What actually broke my trust in analytics (after shipping real products)

After I published my first story about moving from client work to my own SaaS - https://www.indiehackers.com/post/from-building-client-websites-to-launching-my-own-saas-and-why-i-stopped-trusting-ga4-cdffa602c4 , a few people asked the same question:
“What exactly made you stop trusting GA4?”

The honest answer:
Not one big failure.
A long list of small ones.

Before SaaS, I built products where behavior mattered more than “growth curves”.
One of them was Around MD — a platform helping people find restaurants, parks, and interesting places in their city.

People didn’t “browse”.
They searched with intent.

And that’s where things started to feel wrong.

When numbers stop matching reality

I’d see:

  • pages ranking in Google
  • users messaging me about places they found
  • content getting shared

But analytics told a different story:

  • lower traffic than expected
  • weird drops after “improvements”
  • conversions that didn’t correlate with anything

So I did what most founders do: I assumed the tool was right and my intuition was wrong.

That was my first mistake.

The cookie banner illusion
At some point I noticed a pattern:
Every time I tried to be more “compliant”, the data got worse.

Consent banners went up.
Opt-out rates went through the roof.
Sessions disappeared.

Nothing changed in the product.
Only the measurement did.

And suddenly: SEO looked broken, content decisions felt random, experiments became impossible to evaluate

The tool was “working as intended”.
But the result was unusable.

That’s when it hit me:

Analytics that requires users to say “yes” before being accurate is fundamentally flawed.

My second mistake

I kept trying to fix the tool instead of questioning the premise.

More events.
More configurations.
More time in dashboards.

Zero clarity.

As a solo founder, that’s deadly.
You don’t have time for uncertainty.

Every unclear metric slows you down more than having no metric at all.

The shift in mindset

The real turning point wasn’t technical.

It was this decision: I’d rather have less data I trust than more data I doubt.

Once I optimized for trust instead of completeness: decisions got faster, experiments became obvious, anxiety dropped

That mindset directly shaped what I’m building today — even if I rarely talk about it publicly. - checkanalytic.com

Looking forward

I don’t think analytics will be “solved” by new features.

It will be solved by: removing assumptions, respecting users by default and designing for people who actually build products

Not for enterprise decks.
Not for legal checklists.

For founders shipping at 2am.

What was the moment you realized your analytics was lying to you?

posted to Icon for group Growth
Growth
on January 31, 2026
  1. 3

    I'm happy to offer extended access to my SaaS to anyone willing to share an honest review.

  2. 2

    This resonates hard.

    What stood out to me is that the real cost wasn’t “bad data,” but decision latency.

    The moment you stop trusting a metric, every decision needs extra justification — and as a solo founder that drag is brutal.

    Curious: what’s the smallest set of signals you found yourself trusting again once you optimized for trust over completeness?

    1. 1

      Thanks for the comment! I trust the page visits on the site, the events I've assigned to specific buttons!

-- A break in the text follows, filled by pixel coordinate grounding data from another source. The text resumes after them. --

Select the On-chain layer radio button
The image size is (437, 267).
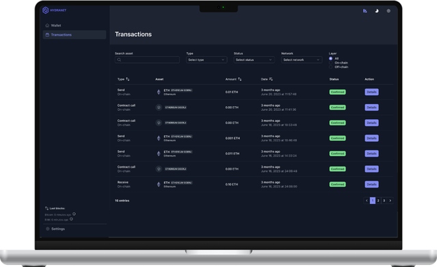click(x=330, y=63)
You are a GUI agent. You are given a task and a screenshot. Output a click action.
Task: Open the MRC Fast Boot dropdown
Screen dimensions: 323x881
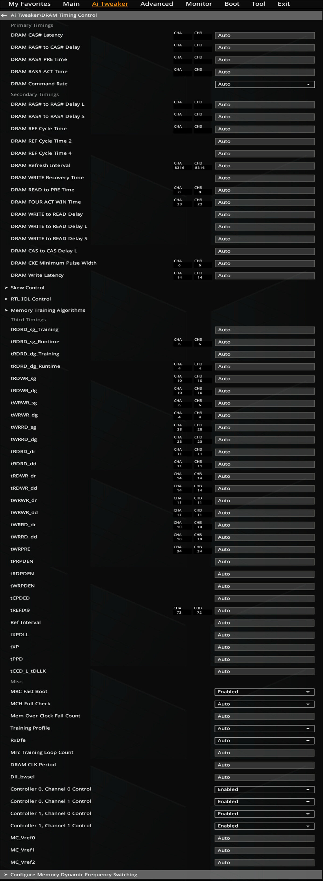click(264, 692)
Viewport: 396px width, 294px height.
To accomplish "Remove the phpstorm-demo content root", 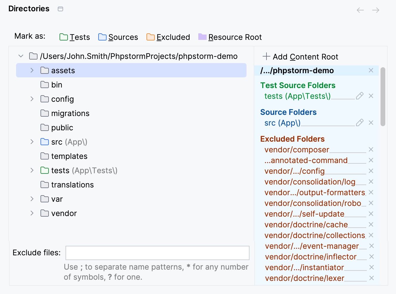I will (371, 70).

From there, I look at other data to see what I'm doing right and what I'm doing wrong!

      1. 2

        That makes a lot of sense , anchoring on a few concrete, observable actions keeps you grounded.

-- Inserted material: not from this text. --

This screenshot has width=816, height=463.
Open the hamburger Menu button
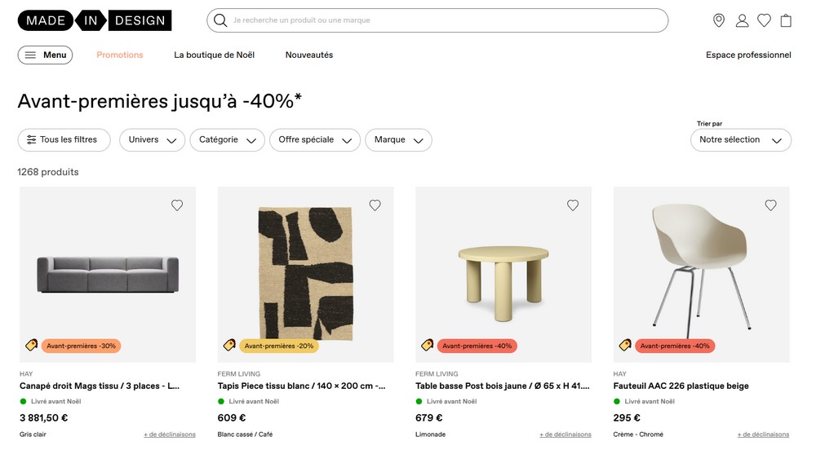click(45, 55)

        I like that you’re treating page visits and button events as signals, not verdicts. They’re close to intent, so they’re harder to misinterpret.

        Out of curiosity, have you found yourself caring less about trends over time and more about “did this specific change move this specific action?”
        That shift alone seems to remove a lot of second-guessing for solo founders.

        1. 1

          Personally, I always pay attention to trends and where users click on the site! Sometimes you move one button on the site and it becomes more accessible! It depends on your perspective!

          1. 1

            I like that separating trends from micro-actions is exactly it. Trends tell you the story of the site over time, but those small button moves are the experiments that actually teach you something.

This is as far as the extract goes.